§ EXERCISE DATA:
'''
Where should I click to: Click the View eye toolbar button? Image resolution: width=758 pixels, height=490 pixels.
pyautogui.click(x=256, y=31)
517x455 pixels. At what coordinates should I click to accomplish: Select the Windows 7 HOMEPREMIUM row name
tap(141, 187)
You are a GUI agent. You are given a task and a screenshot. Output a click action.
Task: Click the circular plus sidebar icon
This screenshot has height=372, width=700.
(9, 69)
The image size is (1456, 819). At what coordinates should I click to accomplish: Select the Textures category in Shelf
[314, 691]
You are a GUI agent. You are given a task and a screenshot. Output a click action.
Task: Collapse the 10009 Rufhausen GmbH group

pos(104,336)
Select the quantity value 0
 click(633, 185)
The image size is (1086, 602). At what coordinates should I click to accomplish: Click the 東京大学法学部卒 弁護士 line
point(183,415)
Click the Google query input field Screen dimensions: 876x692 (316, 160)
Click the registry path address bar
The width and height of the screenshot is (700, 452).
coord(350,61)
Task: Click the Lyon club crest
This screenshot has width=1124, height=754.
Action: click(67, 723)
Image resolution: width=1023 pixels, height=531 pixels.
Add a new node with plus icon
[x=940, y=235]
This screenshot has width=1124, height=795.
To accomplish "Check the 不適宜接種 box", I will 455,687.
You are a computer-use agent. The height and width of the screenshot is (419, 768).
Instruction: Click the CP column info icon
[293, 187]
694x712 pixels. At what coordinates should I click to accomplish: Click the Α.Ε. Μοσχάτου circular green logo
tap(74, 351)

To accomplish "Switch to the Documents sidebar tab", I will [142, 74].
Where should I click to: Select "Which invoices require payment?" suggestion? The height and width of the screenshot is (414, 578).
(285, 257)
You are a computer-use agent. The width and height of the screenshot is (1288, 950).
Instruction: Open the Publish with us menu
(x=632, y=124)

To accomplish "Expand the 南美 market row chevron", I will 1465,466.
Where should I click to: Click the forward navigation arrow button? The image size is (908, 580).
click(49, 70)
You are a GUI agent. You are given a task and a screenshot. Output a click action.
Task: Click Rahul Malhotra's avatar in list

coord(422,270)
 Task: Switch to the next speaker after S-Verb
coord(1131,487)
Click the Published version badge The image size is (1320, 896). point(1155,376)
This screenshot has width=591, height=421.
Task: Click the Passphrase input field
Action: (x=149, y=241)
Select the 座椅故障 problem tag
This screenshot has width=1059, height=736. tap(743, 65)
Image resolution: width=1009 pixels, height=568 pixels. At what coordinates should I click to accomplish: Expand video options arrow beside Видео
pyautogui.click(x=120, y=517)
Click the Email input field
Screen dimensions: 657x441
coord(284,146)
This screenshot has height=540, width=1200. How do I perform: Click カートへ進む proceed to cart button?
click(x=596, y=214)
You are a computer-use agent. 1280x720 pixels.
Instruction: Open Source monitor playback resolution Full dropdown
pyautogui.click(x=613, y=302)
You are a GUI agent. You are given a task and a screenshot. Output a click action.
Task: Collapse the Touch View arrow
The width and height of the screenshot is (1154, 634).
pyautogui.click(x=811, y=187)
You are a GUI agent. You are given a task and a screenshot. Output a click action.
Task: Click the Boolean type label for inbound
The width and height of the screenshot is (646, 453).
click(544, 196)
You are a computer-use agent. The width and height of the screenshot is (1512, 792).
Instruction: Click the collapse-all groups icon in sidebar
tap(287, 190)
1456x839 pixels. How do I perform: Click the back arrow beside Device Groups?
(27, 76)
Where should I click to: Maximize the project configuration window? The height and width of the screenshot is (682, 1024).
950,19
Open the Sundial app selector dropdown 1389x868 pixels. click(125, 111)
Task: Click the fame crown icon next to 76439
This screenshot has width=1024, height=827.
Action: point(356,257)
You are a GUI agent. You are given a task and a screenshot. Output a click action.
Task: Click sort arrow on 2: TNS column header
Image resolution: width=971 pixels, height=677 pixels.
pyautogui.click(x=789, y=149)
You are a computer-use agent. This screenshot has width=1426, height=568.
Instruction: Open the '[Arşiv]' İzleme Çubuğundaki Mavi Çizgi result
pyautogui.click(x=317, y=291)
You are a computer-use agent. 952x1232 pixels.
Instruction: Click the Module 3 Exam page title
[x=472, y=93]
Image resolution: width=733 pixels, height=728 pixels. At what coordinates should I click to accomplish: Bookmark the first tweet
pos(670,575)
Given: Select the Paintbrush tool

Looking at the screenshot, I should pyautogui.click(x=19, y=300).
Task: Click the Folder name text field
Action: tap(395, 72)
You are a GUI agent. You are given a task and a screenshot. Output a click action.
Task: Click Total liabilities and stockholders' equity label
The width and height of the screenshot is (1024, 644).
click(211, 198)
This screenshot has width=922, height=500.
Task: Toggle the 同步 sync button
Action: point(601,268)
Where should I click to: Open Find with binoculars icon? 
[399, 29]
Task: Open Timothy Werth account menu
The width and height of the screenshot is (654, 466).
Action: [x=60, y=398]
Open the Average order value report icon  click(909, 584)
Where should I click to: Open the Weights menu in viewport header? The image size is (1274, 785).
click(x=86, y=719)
'''
Transcribe each line above exactly; skip none.

Where should I click to: Click the View eye toolbar button? Image resolution: width=758 pixels, height=490 pixels.
pyautogui.click(x=256, y=31)
517x455 pixels. At what coordinates should I click to accomplish: Select the Windows 7 HOMEPREMIUM row name
tap(141, 187)
You are a GUI agent. You are given a task and a screenshot. Output a click action.
Task: Click the circular plus sidebar icon
This screenshot has height=372, width=700.
(9, 69)
The image size is (1456, 819). At what coordinates should I click to accomplish: Select the Textures category in Shelf
[314, 691]
You are a GUI agent. You are given a task and a screenshot. Output a click action.
Task: Collapse the 10009 Rufhausen GmbH group

pos(104,336)
Select the quantity value 0
 click(633, 185)
The image size is (1086, 602). At what coordinates should I click to accomplish: Click the 東京大学法学部卒 弁護士 line
point(183,415)
Click the Google query input field Screen dimensions: 876x692 (316, 160)
Click the registry path address bar
The width and height of the screenshot is (700, 452).
coord(350,61)
Task: Click the Lyon club crest
This screenshot has width=1124, height=754.
Action: click(67, 723)
Image resolution: width=1023 pixels, height=531 pixels.
Add a new node with plus icon
[x=940, y=235]
This screenshot has width=1124, height=795.
To accomplish "Check the 不適宜接種 box", I will 455,687.
You are a computer-use agent. The height and width of the screenshot is (419, 768).
Instruction: Click the CP column info icon
[293, 187]
694x712 pixels. At what coordinates should I click to accomplish: Click the Α.Ε. Μοσχάτου circular green logo
tap(74, 351)

To accomplish "Switch to the Documents sidebar tab", I will [142, 74].
Where should I click to: Select "Which invoices require payment?" suggestion? The height and width of the screenshot is (414, 578).
(285, 257)
You are a computer-use agent. The width and height of the screenshot is (1288, 950).
Instruction: Open the Publish with us menu
(x=632, y=124)

To accomplish "Expand the 南美 market row chevron", I will 1465,466.
Where should I click to: Click the forward navigation arrow button? The image size is (908, 580).
click(49, 70)
You are a GUI agent. You are given a task and a screenshot. Output a click action.
Task: Click Rahul Malhotra's avatar in list

coord(422,270)
 Task: Switch to the next speaker after S-Verb
coord(1131,487)
Click the Published version badge The image size is (1320, 896). point(1155,376)
This screenshot has width=591, height=421.
Task: Click the Passphrase input field
Action: (x=149, y=241)
Select the 座椅故障 problem tag
This screenshot has width=1059, height=736. tap(743, 65)
Image resolution: width=1009 pixels, height=568 pixels. At what coordinates should I click to accomplish: Expand video options arrow beside Видео
pyautogui.click(x=120, y=517)
Click the Email input field
Screen dimensions: 657x441
coord(284,146)
This screenshot has height=540, width=1200. How do I perform: Click カートへ進む proceed to cart button?
click(x=596, y=214)
You are a computer-use agent. 1280x720 pixels.
Instruction: Open Source monitor playback resolution Full dropdown
pyautogui.click(x=613, y=302)
You are a GUI agent. You are given a task and a screenshot. Output a click action.
Task: Collapse the Touch View arrow
The width and height of the screenshot is (1154, 634).
pyautogui.click(x=811, y=187)
You are a GUI agent. You are given a task and a screenshot. Output a click action.
Task: Click the Boolean type label for inbound
The width and height of the screenshot is (646, 453).
click(544, 196)
You are a computer-use agent. The width and height of the screenshot is (1512, 792).
Instruction: Click the collapse-all groups icon in sidebar
tap(287, 190)
1456x839 pixels. How do I perform: Click the back arrow beside Device Groups?
(27, 76)
Where should I click to: Maximize the project configuration window? The height and width of the screenshot is (682, 1024).
950,19
Open the Sundial app selector dropdown 1389x868 pixels. click(125, 111)
Task: Click the fame crown icon next to 76439
This screenshot has width=1024, height=827.
Action: point(356,257)
You are a GUI agent. You are given a task and a screenshot. Output a click action.
Task: Click sort arrow on 2: TNS column header
Image resolution: width=971 pixels, height=677 pixels.
pyautogui.click(x=789, y=149)
You are a computer-use agent. This screenshot has width=1426, height=568.
Instruction: Open the '[Arşiv]' İzleme Çubuğundaki Mavi Çizgi result
pyautogui.click(x=317, y=291)
You are a computer-use agent. 952x1232 pixels.
Instruction: Click the Module 3 Exam page title
[x=472, y=93]
Image resolution: width=733 pixels, height=728 pixels. At what coordinates should I click to accomplish: Bookmark the first tweet
pos(670,575)
Given: Select the Paintbrush tool

Looking at the screenshot, I should pyautogui.click(x=19, y=300).
Task: Click the Folder name text field
Action: tap(395, 72)
You are a GUI agent. You are given a task and a screenshot. Output a click action.
Task: Click Total liabilities and stockholders' equity label
The width and height of the screenshot is (1024, 644).
click(211, 198)
This screenshot has width=922, height=500.
Task: Toggle the 同步 sync button
Action: point(601,268)
Where should I click to: Open Find with binoculars icon? 
[399, 29]
Task: Open Timothy Werth account menu
The width and height of the screenshot is (654, 466).
Action: [x=60, y=398]
Open the Average order value report icon  click(909, 584)
Where should I click to: Open the Weights menu in viewport header? The image size is (1274, 785).
click(x=86, y=719)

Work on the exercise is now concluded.